There will be another test in July, which is not that far away (not the usual 2-3 months gap), and I will spend this time getting myself as physically ready for this as I am able. Yes, keep practicing the material... but walk/run, lift weights and do more bag workouts.

And when the July test rolls around, I will feel strong and competent and capable. I'm better than I was, but not where I would like to be.

8 comments:

Me said...

Thank god. Because your first couple of paragraphs scared me.
I was like - sayre - you are going to kill yourself!
Hugs!

Anonymous said...

Strong ! Confident ! Capable ! Yes, you are... This post motivates me to start my workout routine again...but first, I think I'll go have some spaghetti...
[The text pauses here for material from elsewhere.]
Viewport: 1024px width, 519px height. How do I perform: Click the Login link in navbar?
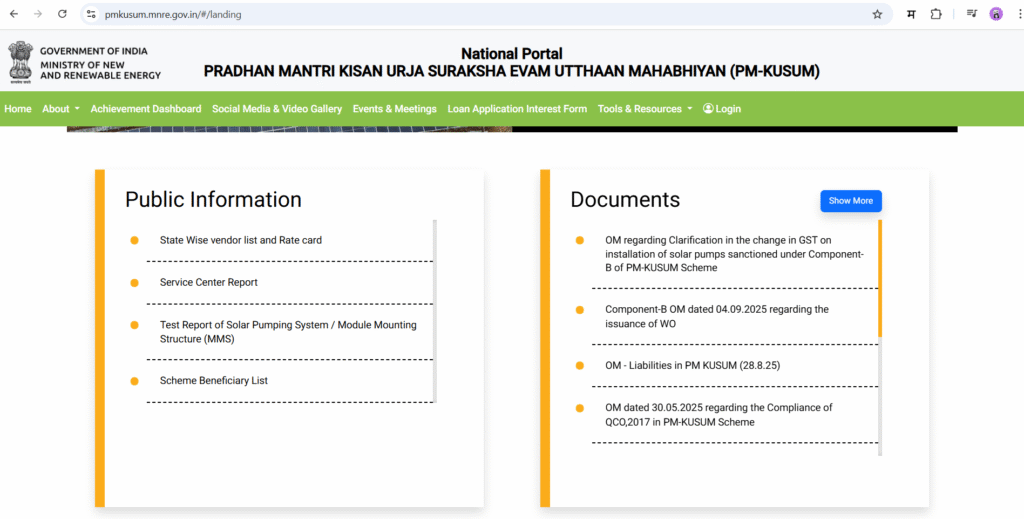(x=722, y=109)
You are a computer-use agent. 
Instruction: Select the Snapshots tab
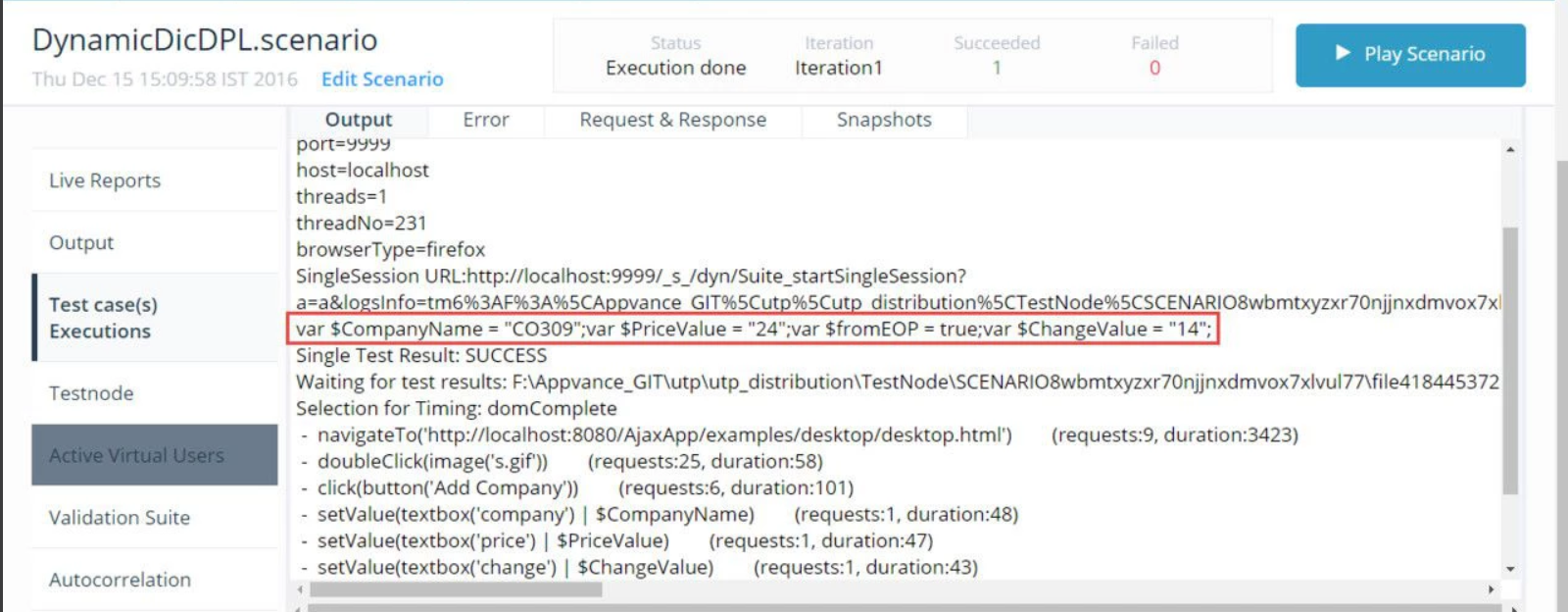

Stepping Over the Junk said...

I admire that you are getting out for class. I can't even get out to take a walk unless my girls are with their dad. And even then, all I want to do is organize my cupboards or watch Hidden Palms. Heh.

Anonymous said...

You are learning well my grasshopper...martial arts is not about the belts it is about the journey.......And everything that you learn as a white belt you will still be doing when you become a black belt..only with more strength and technical ability...You are wise to know your abilities and to know that when you get your next belt does not really matter ..it is that you are learning at your own pace.!! keep up the fabulous work!! you are a great inspiration.

Sayre said...

Swampy, STEP AWAY FROM THE SPAGETTI! Well, if you have reflux issues like I do, you might want to...

Me - I'm doing what I can to make this a safe and healthy endeavor - which includes recognizing when I overdo it. I'm one of those people who tend to go full tilt and it's hard learning when to pull it back a bit.

Stepping - take your girls walking with you! Z-boy goes with me. he does wind up lagging behind, but he comes, even when his daddy is home he wants to come. I find this mighty encouraging.

Quinn - thank you, my friend. Darling Man is a purple belt, Z is orange. I'm still yellow. I think the instructors feel a little strange that I'm so far behind my guys, but heck - that's how it worked out. I'm proud of them - and of myself for doing it my way. I will test when I feel more ready - like I've earned the belt!

Janet said...

I think what you are doing is awesome. Only thing you need to remember is to not be so tough on yourself. Like you said, there's always July. Give yourself credit and time to keep trying!

Knock knock - it's cancer! said...

I am so glad that you are doing so good. I agree with Janet, don't be too hard on yourself. It will come.

By the way, I did a mini write up on you on my blog, i nominated you for the thinking blogger award.

Sayre said...

Hi, Janet - thanks for the words of encouragement... I'm looking forward to July!

Hey, Mermaid - I'll have to hop over and see you... thanks!